══ Provided data
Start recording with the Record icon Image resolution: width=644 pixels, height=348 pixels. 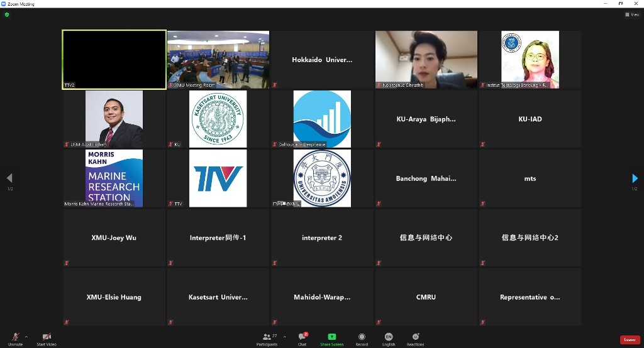(362, 337)

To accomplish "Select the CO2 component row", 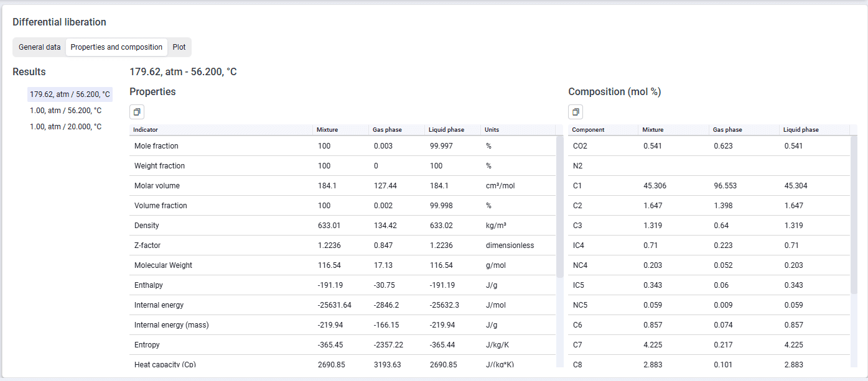I will pos(709,146).
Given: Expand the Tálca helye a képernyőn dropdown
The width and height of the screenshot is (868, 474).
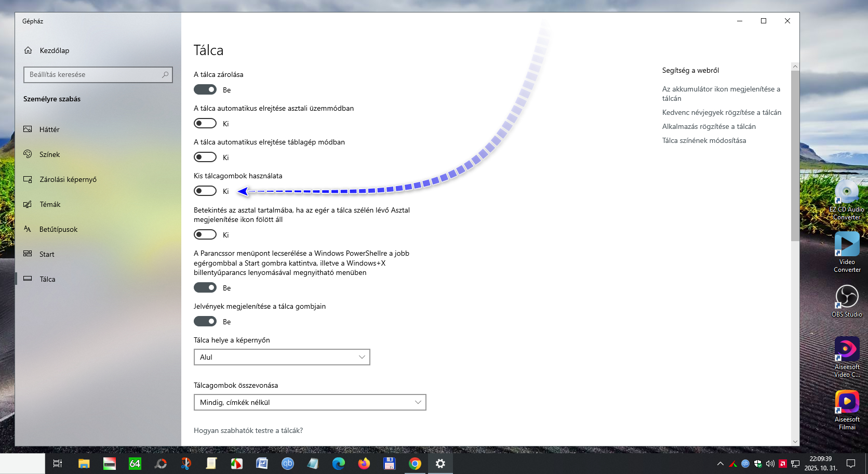Looking at the screenshot, I should (x=282, y=357).
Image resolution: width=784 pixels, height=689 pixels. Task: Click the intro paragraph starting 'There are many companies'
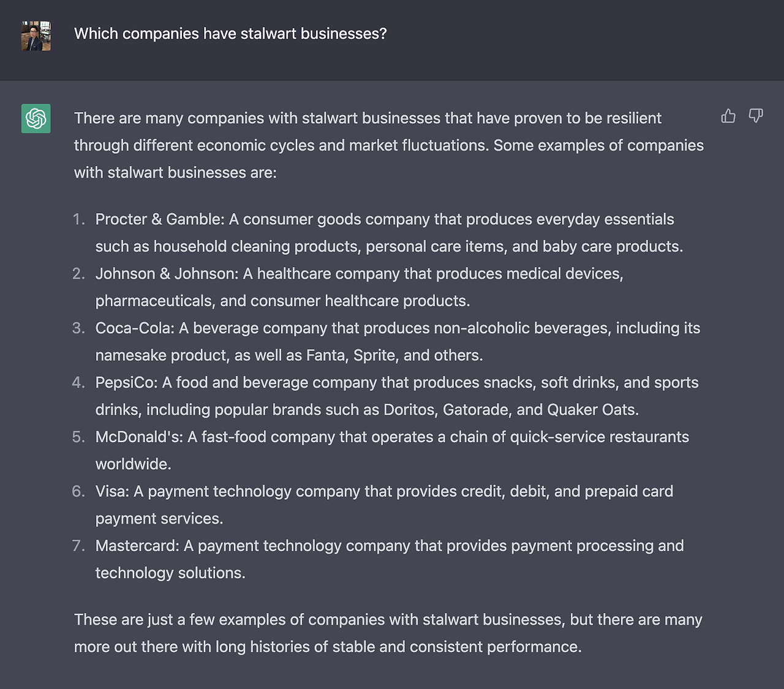click(389, 145)
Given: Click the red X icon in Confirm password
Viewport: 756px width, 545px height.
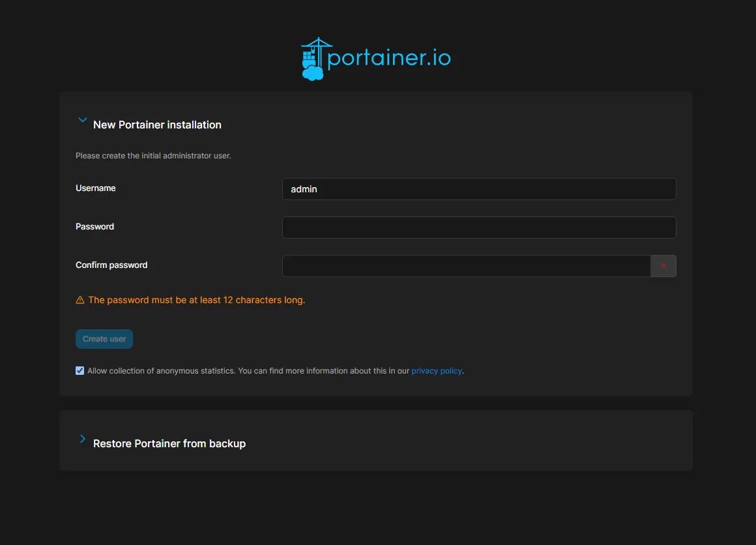Looking at the screenshot, I should [x=663, y=266].
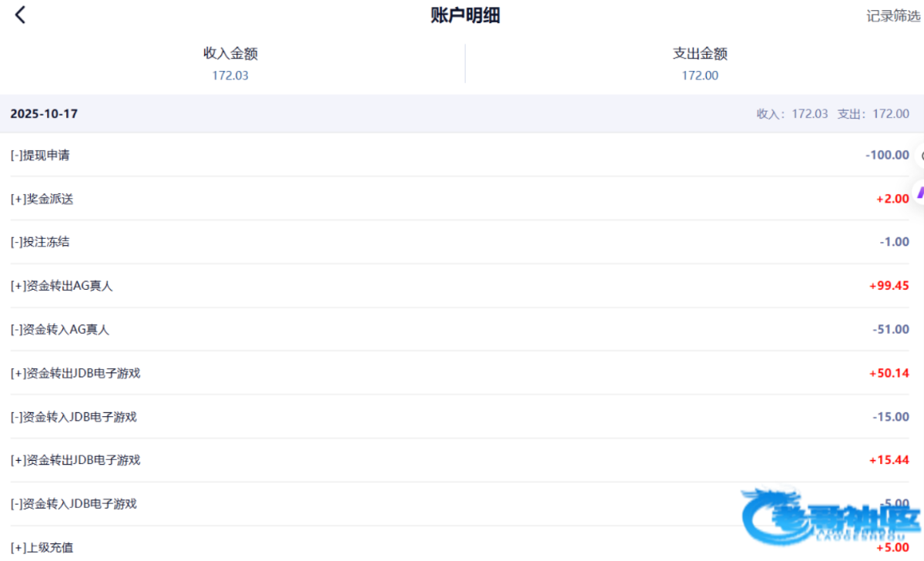Click the purple floating icon at right edge
924x561 pixels.
919,191
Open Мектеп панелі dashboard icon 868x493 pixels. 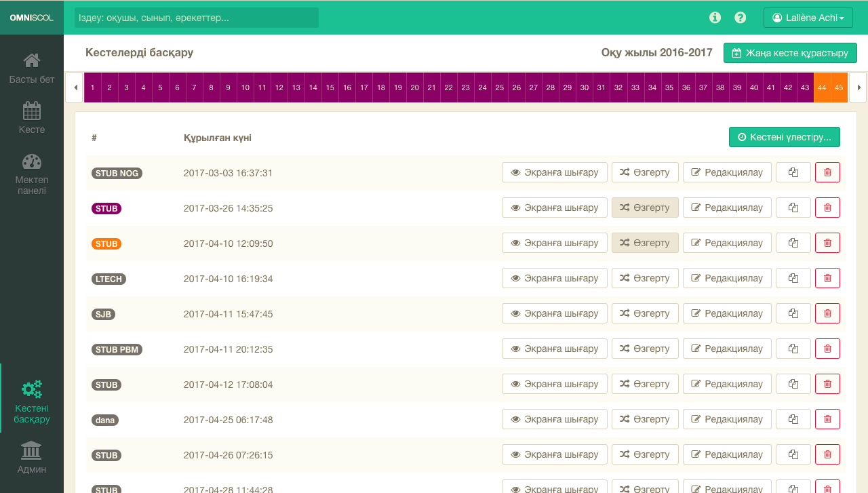tap(32, 174)
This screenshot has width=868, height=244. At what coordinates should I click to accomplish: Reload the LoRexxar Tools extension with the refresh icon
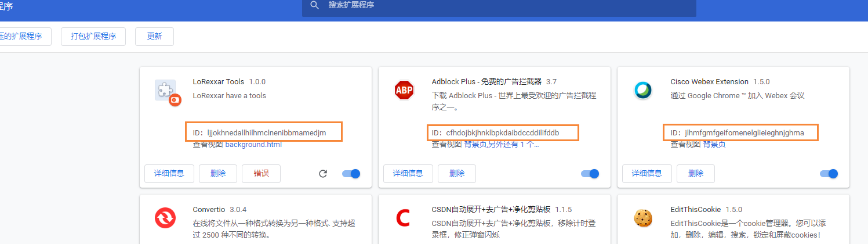pyautogui.click(x=323, y=174)
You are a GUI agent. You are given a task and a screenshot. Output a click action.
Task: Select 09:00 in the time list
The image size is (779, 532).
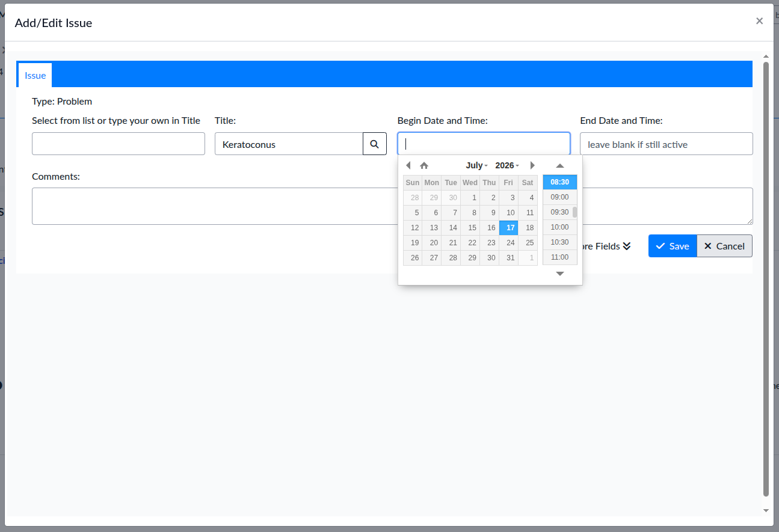coord(559,197)
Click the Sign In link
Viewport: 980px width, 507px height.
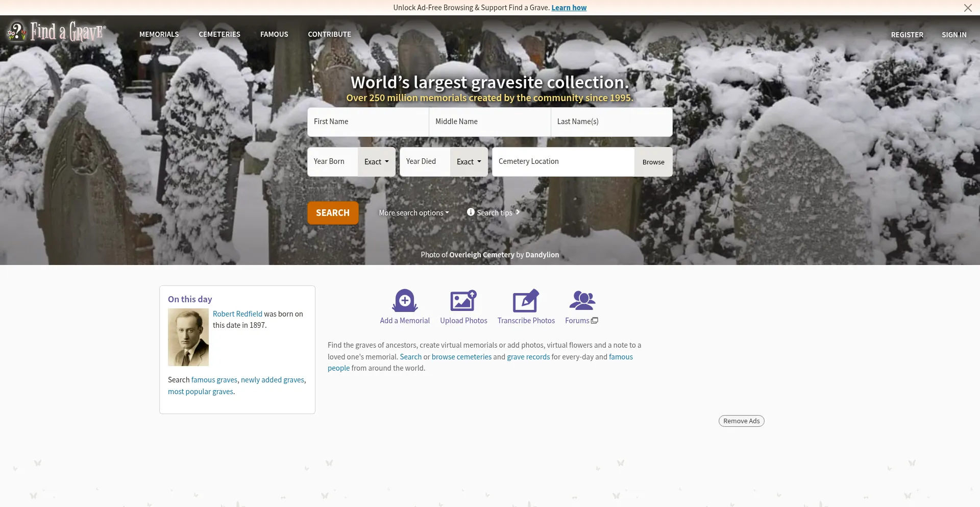click(x=953, y=35)

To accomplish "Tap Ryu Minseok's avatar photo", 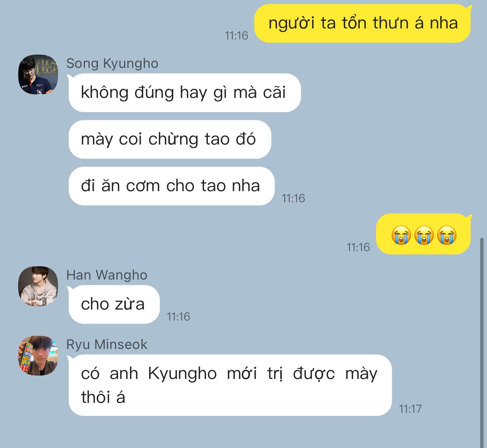I will [38, 355].
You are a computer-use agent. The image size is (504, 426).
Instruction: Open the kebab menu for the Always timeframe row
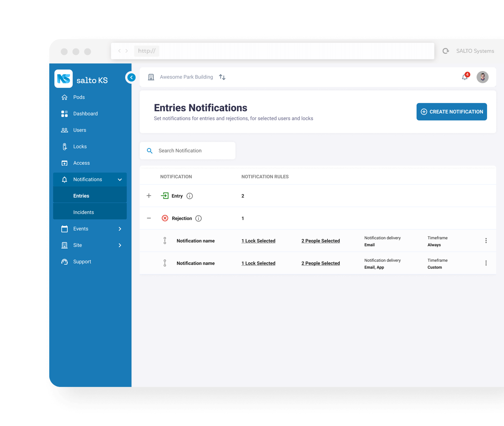486,241
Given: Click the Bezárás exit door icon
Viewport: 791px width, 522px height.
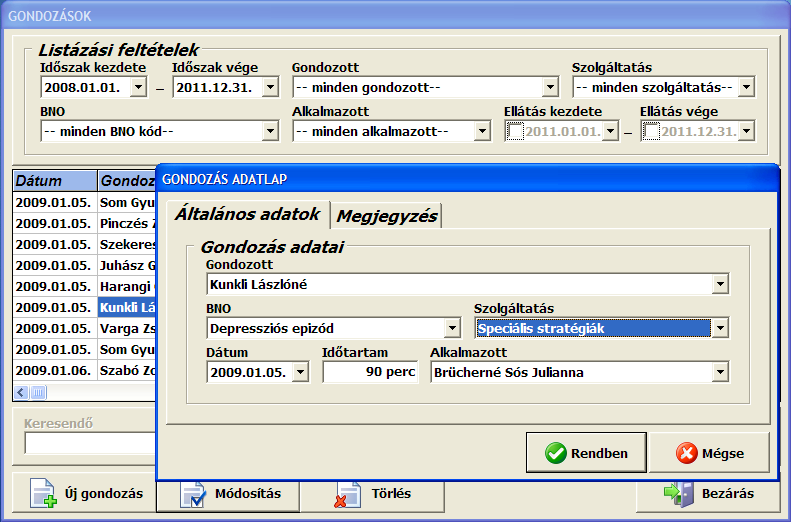Looking at the screenshot, I should click(677, 493).
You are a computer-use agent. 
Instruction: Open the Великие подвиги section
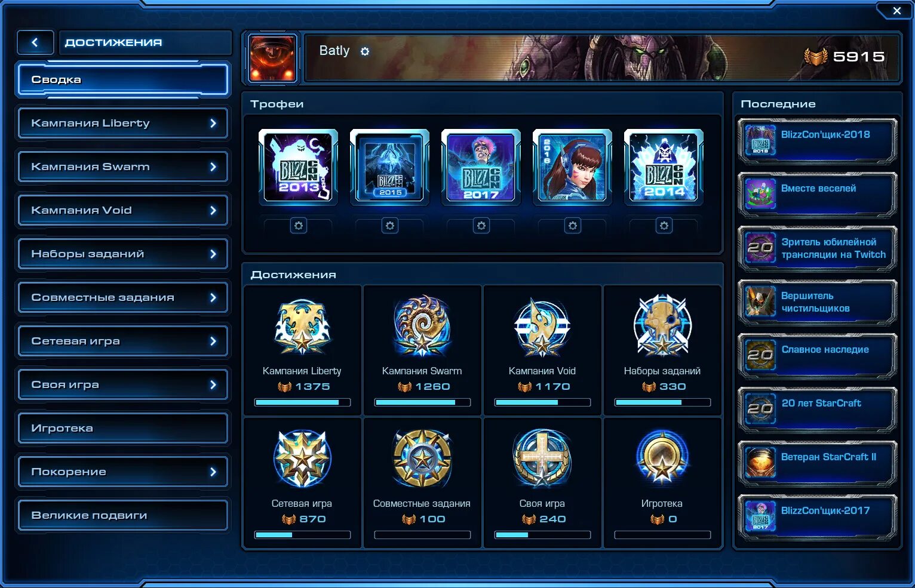tap(123, 515)
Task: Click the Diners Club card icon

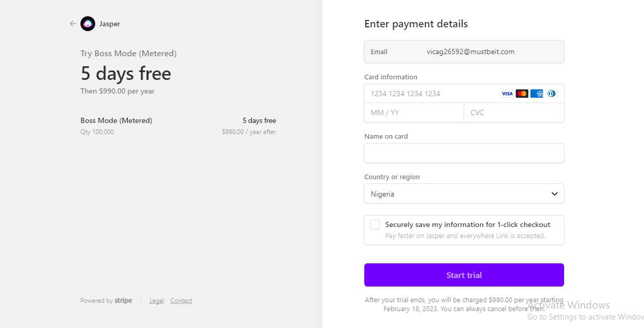Action: point(551,94)
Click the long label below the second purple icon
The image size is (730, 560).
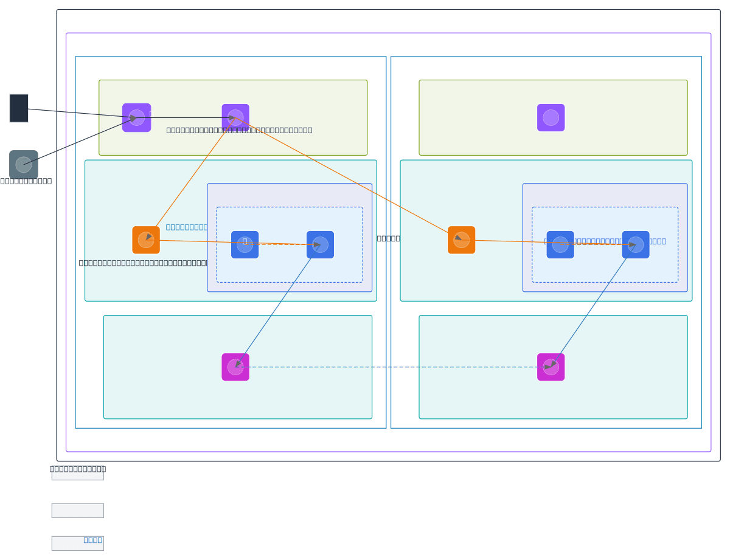click(239, 130)
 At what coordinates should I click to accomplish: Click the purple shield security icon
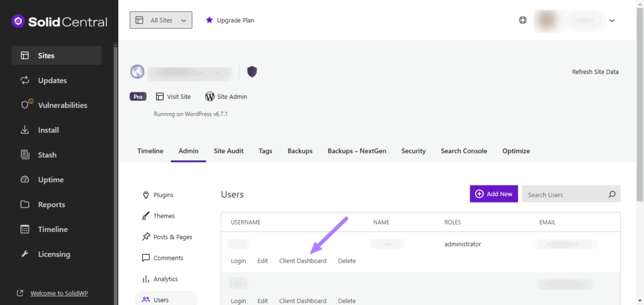pos(252,72)
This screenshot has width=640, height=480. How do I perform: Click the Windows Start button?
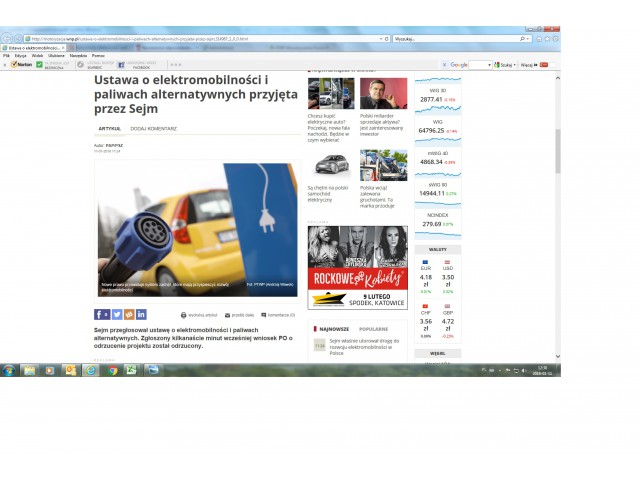click(x=8, y=370)
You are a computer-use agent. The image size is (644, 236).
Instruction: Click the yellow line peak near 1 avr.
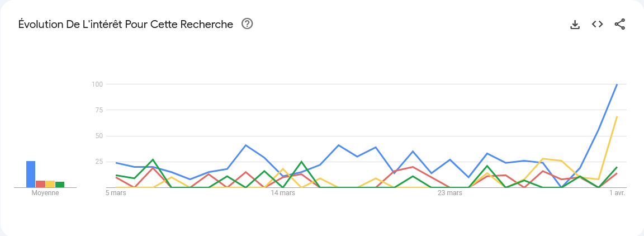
════
» **Instructions for the task**
Your answer must consist solely of the lines from the one containing "You are a computer-use agent. The image size is (504, 426)." through the last line of the records above, copied exactly, with every picture left out.

» **Result below**
You are a computer-use agent. The image size is (504, 426).
Instruction: Open the kebab menu for the Always timeframe row
486,241
Given: Click the Bezárás exit door icon
Viewport: 791px width, 522px height.
Looking at the screenshot, I should click(677, 493).
You are a computer-use agent. 
Instruction: Open the Великие подвиги section
tap(123, 515)
Task: Click the Diners Club card icon

Action: point(551,94)
Click the long label below the second purple icon
The image size is (730, 560).
click(239, 130)
 At what coordinates should I click to accomplish: Click the purple shield security icon
pos(252,72)
This screenshot has width=640, height=480. How do I perform: Click the Windows Start button?
click(x=8, y=370)
You are a computer-use agent. The image size is (644, 236).
Instruction: Click the yellow line peak near 1 avr.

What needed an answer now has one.